Ta strona została uwierzytelniona.

Nierychło szczękną zawory, — zazgrzyta rygiel rzawy.
Znowu sień głucha, z której przeszywający oddech pleśni wieje, jak ze sklepów grobowych.
U końca sieni, — nareszcie, — owe zamczyste, znane, cedrowe podwoje.
Rozwarły się same przed gościem, — cicho, — wraz.
Sklepiona, głucha, wielka komnata.
W gotyckie okno księżyc świeci.
Na kamieniach posadzki smugi leżą świetliste.

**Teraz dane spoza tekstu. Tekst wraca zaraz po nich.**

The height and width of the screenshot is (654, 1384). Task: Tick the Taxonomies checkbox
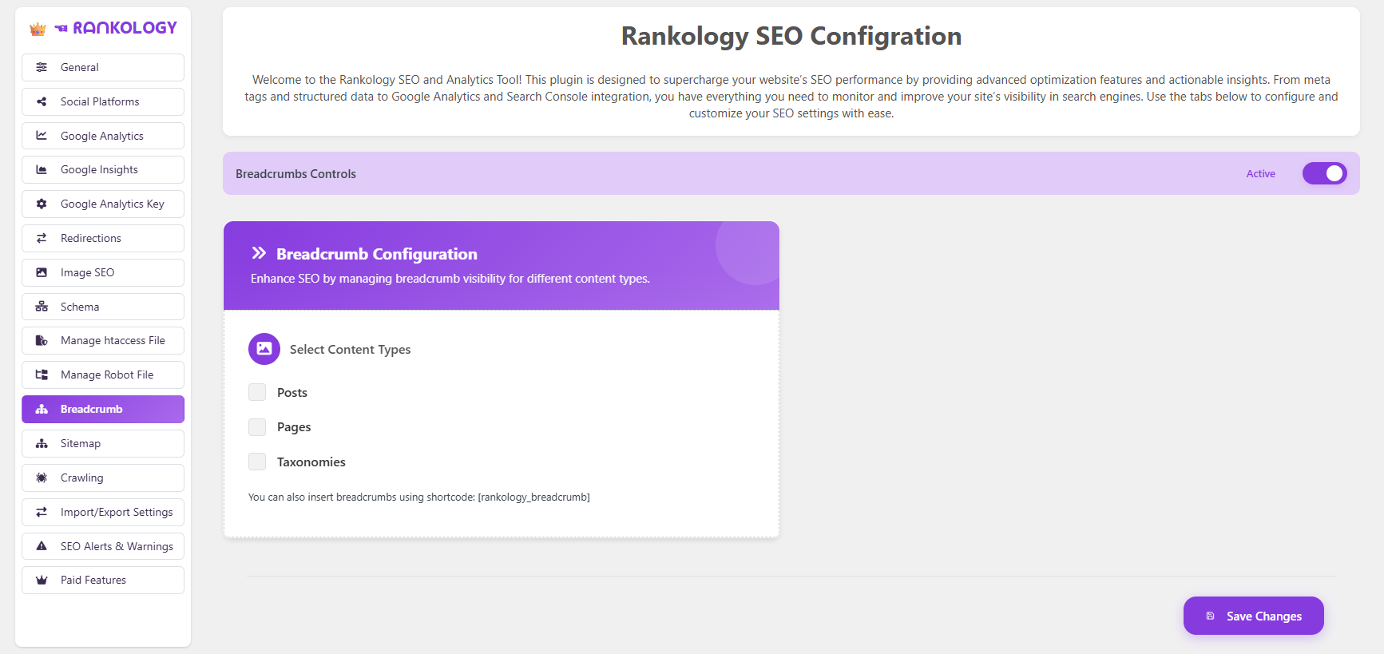[257, 462]

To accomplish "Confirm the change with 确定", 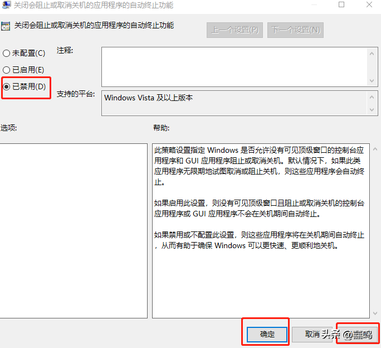I will pyautogui.click(x=267, y=334).
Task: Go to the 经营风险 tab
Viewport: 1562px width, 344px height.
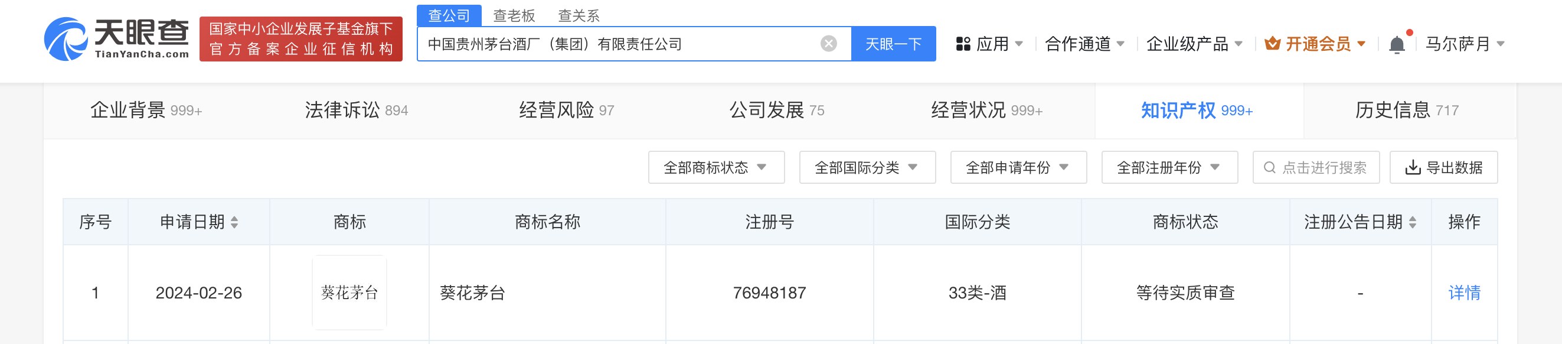Action: tap(566, 110)
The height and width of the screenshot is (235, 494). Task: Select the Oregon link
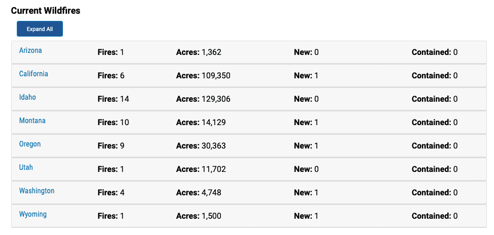30,144
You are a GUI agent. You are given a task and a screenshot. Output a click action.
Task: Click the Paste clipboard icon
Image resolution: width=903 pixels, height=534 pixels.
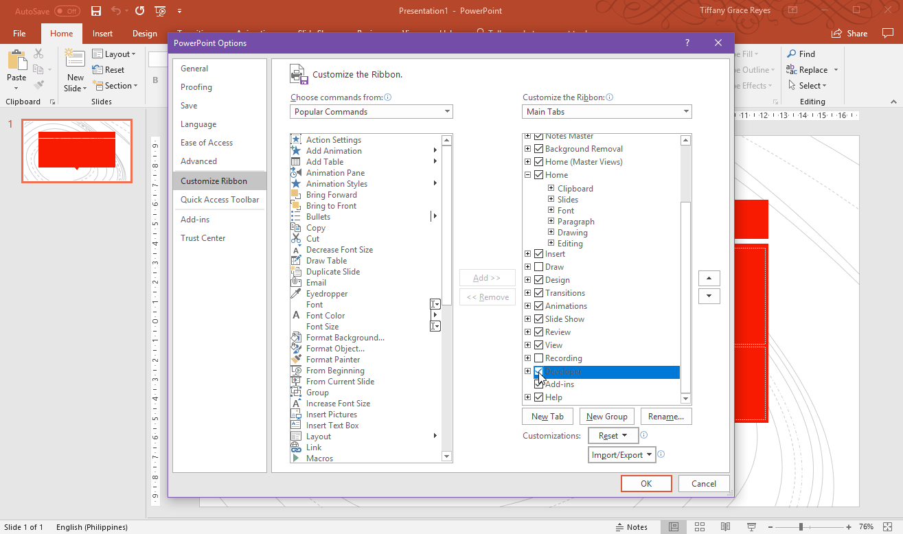(16, 60)
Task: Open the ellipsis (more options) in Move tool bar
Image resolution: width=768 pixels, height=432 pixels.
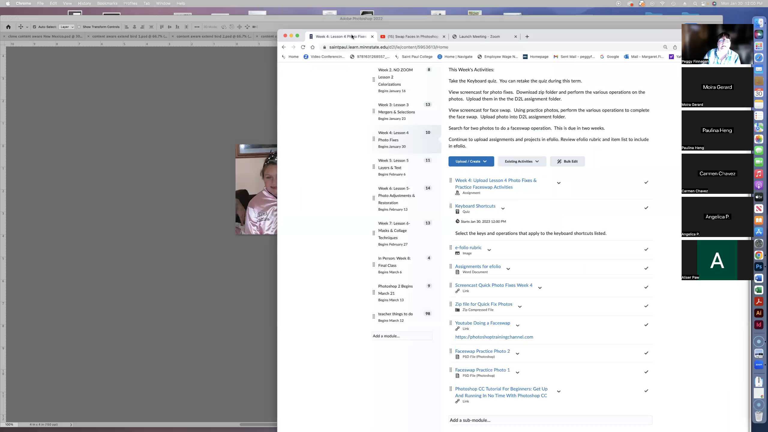Action: pyautogui.click(x=197, y=27)

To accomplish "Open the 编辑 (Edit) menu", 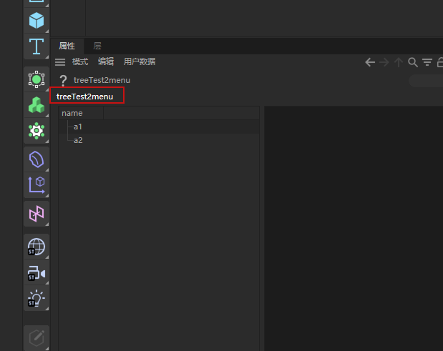I will click(x=106, y=62).
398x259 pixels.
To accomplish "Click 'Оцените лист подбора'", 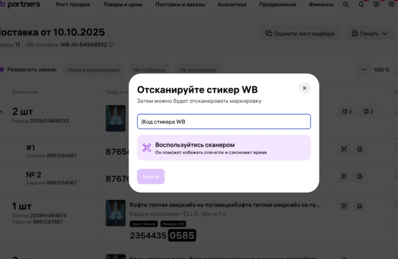I will tap(300, 33).

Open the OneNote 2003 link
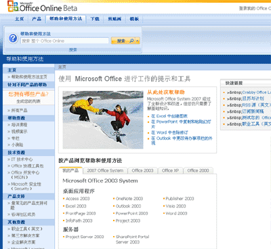click(x=129, y=199)
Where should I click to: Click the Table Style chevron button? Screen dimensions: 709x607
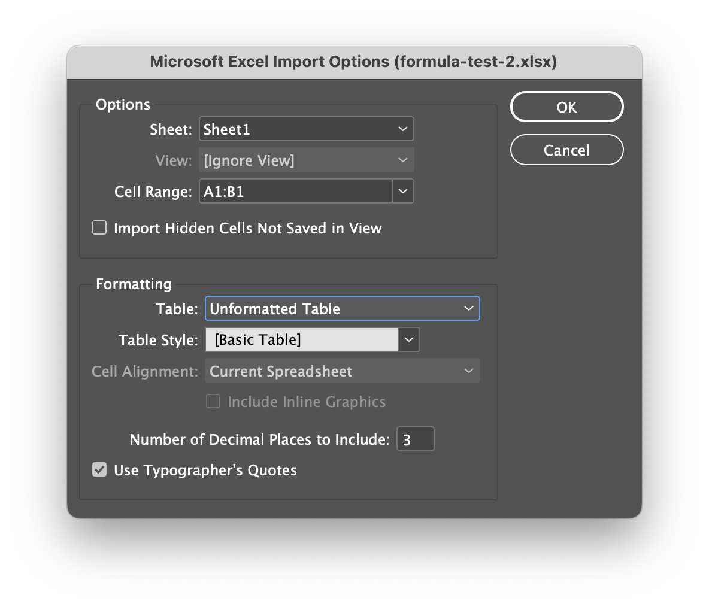click(408, 339)
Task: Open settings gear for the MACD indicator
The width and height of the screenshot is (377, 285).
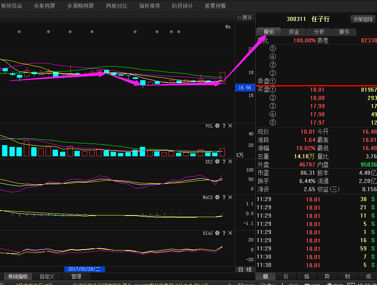Action: pos(217,197)
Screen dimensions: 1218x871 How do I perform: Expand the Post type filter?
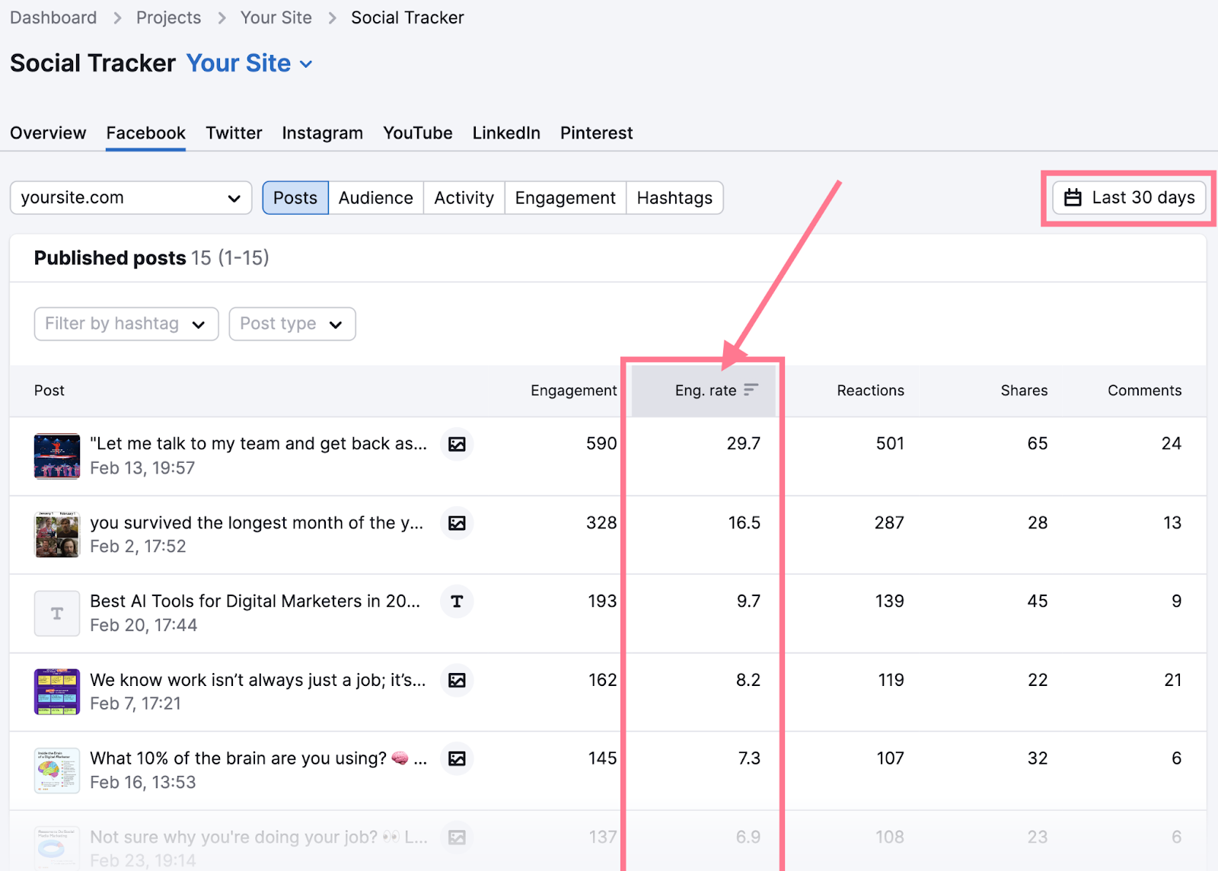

Mdłe światło w srebrnem naczyniu połyska.
Pustka.
Cisza.
W głębi, pomiędzy dwoma filary z białego marmuru.
Na wzniesieniu szkarłatnem — stołek...
Postać...
Światło miesięczne, z okna spływając, na czarnych, kędzierzawych, krótko strzyżonych włosach lśni.
Płaszcz długi z jasnego atłasu grubemi fałdy spada na ziemię w blaskach łamanych.
Sandał czerwony przerywa świetlistą strunę poświaty.
Drzwi się zatrzasły.
Radość senna w sercu hetmańskiem, radość głęboka, niewysłowiona, radość kresu.
Oto już przyszedł...
Patrzą weń nieruchome królewskie oczy.
Spojrzenie ich żelazne, surowe, posępne.